Geralmente não. Na maioria dos testes comerciais de origens, o ficheiro contém os genótipos encontrados em centenas de milhares de posições previamente selecionadas.


Um resultado de 0% Portugal exclui ascendência portuguesa?

Não. O ADN pode ter sido atribuído a uma categoria mais ampla, como Península Ibérica ou Sul da Europa. A ausência de uma categoria nacional não invalida a história familiar.


Conclusão: um teste de ADN de origens fornece estimativas, não certezas absolutas


Um teste de ADN de origens começa com uma recolha bucal simples, mas envolve um processo laboratorial e estatístico complexo. O ADN é extraído, genotipado em centenas de milhares de posições e comparado com populações de referência.

As percentagens resultantes não representam nacionalidades inscritas no genoma. Indicam o grau de semelhança entre determinados segmentos genéticos e os grupos disponíveis na base de dados do prestador.


Por isso, resultados inesperados incluindo a ausência de Portugal num relatório de uma pessoa portuguesa não devem ser interpretados isoladamente.

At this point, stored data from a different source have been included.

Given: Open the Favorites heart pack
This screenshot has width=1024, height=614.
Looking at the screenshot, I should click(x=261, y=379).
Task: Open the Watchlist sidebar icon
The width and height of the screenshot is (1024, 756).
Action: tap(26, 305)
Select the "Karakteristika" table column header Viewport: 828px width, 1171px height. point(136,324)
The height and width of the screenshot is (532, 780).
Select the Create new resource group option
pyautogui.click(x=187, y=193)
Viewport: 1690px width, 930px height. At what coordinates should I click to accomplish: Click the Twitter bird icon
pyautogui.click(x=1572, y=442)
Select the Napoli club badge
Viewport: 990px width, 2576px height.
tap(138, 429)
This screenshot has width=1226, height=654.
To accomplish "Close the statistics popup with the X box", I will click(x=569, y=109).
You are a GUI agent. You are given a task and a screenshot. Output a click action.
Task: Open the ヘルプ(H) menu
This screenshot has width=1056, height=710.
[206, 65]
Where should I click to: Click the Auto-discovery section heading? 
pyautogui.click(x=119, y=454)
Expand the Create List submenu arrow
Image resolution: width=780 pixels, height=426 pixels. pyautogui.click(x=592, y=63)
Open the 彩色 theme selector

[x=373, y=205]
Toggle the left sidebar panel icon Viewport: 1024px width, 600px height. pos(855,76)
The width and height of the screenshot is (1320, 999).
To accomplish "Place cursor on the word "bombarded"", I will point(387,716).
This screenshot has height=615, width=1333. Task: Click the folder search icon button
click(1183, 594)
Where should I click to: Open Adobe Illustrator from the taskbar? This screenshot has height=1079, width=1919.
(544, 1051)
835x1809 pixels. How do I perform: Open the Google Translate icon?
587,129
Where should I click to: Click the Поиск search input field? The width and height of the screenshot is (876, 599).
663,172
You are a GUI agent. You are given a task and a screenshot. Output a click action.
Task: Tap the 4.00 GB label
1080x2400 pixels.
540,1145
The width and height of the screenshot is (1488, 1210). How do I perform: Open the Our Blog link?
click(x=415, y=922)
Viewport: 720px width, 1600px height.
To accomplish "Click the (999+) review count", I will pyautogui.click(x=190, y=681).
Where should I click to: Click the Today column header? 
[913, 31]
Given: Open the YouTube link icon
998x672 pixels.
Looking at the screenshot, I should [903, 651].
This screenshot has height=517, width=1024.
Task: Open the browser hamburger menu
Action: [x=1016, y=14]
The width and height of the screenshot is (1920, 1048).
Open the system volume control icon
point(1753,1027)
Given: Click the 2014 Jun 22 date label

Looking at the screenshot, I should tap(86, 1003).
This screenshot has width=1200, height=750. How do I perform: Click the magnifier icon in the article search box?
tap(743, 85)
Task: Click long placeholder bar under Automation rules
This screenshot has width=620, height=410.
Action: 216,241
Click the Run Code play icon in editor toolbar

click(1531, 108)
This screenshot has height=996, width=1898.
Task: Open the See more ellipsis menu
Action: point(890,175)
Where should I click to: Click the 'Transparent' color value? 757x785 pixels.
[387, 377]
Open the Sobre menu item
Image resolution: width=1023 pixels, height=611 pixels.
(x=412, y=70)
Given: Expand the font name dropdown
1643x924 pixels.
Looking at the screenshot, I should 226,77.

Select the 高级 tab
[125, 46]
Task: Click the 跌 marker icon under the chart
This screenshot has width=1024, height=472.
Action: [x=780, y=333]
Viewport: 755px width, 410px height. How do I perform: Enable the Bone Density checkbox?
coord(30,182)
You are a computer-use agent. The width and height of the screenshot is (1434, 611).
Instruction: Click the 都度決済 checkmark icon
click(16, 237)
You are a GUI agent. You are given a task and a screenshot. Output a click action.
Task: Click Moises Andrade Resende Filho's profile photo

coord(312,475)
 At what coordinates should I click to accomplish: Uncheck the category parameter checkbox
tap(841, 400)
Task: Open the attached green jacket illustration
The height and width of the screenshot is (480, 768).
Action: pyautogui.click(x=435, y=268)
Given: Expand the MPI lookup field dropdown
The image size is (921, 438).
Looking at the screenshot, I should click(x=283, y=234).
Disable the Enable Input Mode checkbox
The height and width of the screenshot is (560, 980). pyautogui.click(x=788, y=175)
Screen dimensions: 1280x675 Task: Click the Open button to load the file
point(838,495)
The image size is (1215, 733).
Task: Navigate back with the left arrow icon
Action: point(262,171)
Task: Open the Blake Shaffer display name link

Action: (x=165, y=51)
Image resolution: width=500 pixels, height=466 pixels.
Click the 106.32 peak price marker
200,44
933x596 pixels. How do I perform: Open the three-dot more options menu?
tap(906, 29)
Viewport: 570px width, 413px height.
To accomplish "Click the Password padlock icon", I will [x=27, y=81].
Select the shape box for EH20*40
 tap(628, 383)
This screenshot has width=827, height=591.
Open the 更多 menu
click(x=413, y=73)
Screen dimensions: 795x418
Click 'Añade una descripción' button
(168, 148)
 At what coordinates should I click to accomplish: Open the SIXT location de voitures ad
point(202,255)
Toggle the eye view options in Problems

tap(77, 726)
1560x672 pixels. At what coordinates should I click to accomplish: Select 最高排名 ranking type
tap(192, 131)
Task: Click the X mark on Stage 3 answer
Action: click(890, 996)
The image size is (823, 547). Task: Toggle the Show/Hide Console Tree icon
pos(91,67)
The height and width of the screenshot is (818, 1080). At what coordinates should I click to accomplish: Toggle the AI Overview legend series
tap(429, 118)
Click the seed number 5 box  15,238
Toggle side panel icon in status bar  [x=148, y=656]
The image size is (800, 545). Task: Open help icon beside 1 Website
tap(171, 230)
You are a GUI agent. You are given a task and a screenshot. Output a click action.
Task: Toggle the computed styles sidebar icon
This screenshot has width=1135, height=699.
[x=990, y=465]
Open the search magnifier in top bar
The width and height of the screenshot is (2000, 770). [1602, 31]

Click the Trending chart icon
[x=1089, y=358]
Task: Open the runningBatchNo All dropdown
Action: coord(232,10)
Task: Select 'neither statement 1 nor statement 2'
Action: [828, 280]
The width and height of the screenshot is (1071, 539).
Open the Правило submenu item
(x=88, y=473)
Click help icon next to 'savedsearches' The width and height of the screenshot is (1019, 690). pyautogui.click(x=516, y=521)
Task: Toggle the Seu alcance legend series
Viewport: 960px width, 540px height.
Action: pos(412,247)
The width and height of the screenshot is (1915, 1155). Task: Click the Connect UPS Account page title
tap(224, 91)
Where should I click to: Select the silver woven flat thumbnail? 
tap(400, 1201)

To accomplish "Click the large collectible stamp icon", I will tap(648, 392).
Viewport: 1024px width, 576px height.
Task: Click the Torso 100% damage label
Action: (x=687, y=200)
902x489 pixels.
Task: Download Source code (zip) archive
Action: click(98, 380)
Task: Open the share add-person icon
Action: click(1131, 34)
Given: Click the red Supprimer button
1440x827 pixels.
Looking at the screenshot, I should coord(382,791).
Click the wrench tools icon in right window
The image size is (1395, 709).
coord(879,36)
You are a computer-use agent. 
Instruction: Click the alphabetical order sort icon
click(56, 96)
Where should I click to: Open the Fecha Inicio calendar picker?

A qualidade da base de referência, a proximidade genética entre populações e o algoritmo utilizado influenciam diretamente a classificação.


Quando é escolhido um laboratório transparente e os resultados são combinados com documentos e investigação familiar, o teste de ADN genealógico pode tornar-se uma ferramenta útil para compreender melhor a história dos antepassados e explorar novas pistas sobre as origens familiares.